[Opening MATERIAL FOR THE TASK section]

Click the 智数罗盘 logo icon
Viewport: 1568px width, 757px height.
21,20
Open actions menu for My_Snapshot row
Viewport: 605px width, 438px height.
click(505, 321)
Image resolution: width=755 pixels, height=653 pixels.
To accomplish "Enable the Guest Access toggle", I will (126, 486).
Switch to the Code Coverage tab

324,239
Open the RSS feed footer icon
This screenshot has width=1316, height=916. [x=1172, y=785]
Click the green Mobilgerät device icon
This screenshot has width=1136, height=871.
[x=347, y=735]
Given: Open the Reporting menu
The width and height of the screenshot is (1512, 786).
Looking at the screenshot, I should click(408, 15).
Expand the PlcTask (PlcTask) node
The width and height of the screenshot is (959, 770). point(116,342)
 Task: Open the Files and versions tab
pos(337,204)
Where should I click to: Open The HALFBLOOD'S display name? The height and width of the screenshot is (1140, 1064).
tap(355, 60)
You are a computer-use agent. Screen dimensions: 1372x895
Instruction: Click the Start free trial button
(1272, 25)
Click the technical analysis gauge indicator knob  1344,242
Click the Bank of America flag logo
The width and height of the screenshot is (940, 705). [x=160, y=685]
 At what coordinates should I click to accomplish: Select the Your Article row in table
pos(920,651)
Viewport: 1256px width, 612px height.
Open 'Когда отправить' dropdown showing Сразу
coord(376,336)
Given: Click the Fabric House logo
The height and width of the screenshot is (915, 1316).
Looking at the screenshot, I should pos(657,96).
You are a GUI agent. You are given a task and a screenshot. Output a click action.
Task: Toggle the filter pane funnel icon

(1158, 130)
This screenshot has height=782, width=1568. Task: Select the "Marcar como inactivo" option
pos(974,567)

[Closing MATERIAL FOR THE TASK section]

## WHAT YOU NEED TO DO:
Could you set down every record exactly as given?

## SOLUTION:
Click the 智数罗盘 logo icon
Viewport: 1568px width, 757px height.
21,20
Open actions menu for My_Snapshot row
Viewport: 605px width, 438px height.
click(505, 321)
Image resolution: width=755 pixels, height=653 pixels.
To accomplish "Enable the Guest Access toggle", I will (126, 486).
Switch to the Code Coverage tab

324,239
Open the RSS feed footer icon
This screenshot has width=1316, height=916. [x=1172, y=785]
Click the green Mobilgerät device icon
This screenshot has width=1136, height=871.
[x=347, y=735]
Given: Open the Reporting menu
The width and height of the screenshot is (1512, 786).
Looking at the screenshot, I should click(408, 15).
Expand the PlcTask (PlcTask) node
The width and height of the screenshot is (959, 770). point(116,342)
 Task: Open the Files and versions tab
pos(337,204)
Where should I click to: Open The HALFBLOOD'S display name? The height and width of the screenshot is (1140, 1064).
tap(355, 60)
You are a computer-use agent. Screen dimensions: 1372x895
Instruction: Click the Start free trial button
(1272, 25)
Click the technical analysis gauge indicator knob  1344,242
Click the Bank of America flag logo
The width and height of the screenshot is (940, 705). [x=160, y=685]
 At what coordinates should I click to accomplish: Select the Your Article row in table
pos(920,651)
Viewport: 1256px width, 612px height.
Open 'Когда отправить' dropdown showing Сразу
coord(376,336)
Given: Click the Fabric House logo
The height and width of the screenshot is (915, 1316).
Looking at the screenshot, I should pos(657,96).
You are a GUI agent. You are given a task and a screenshot. Output a click action.
Task: Toggle the filter pane funnel icon

(1158, 130)
This screenshot has height=782, width=1568. Task: Select the "Marcar como inactivo" option
pos(974,567)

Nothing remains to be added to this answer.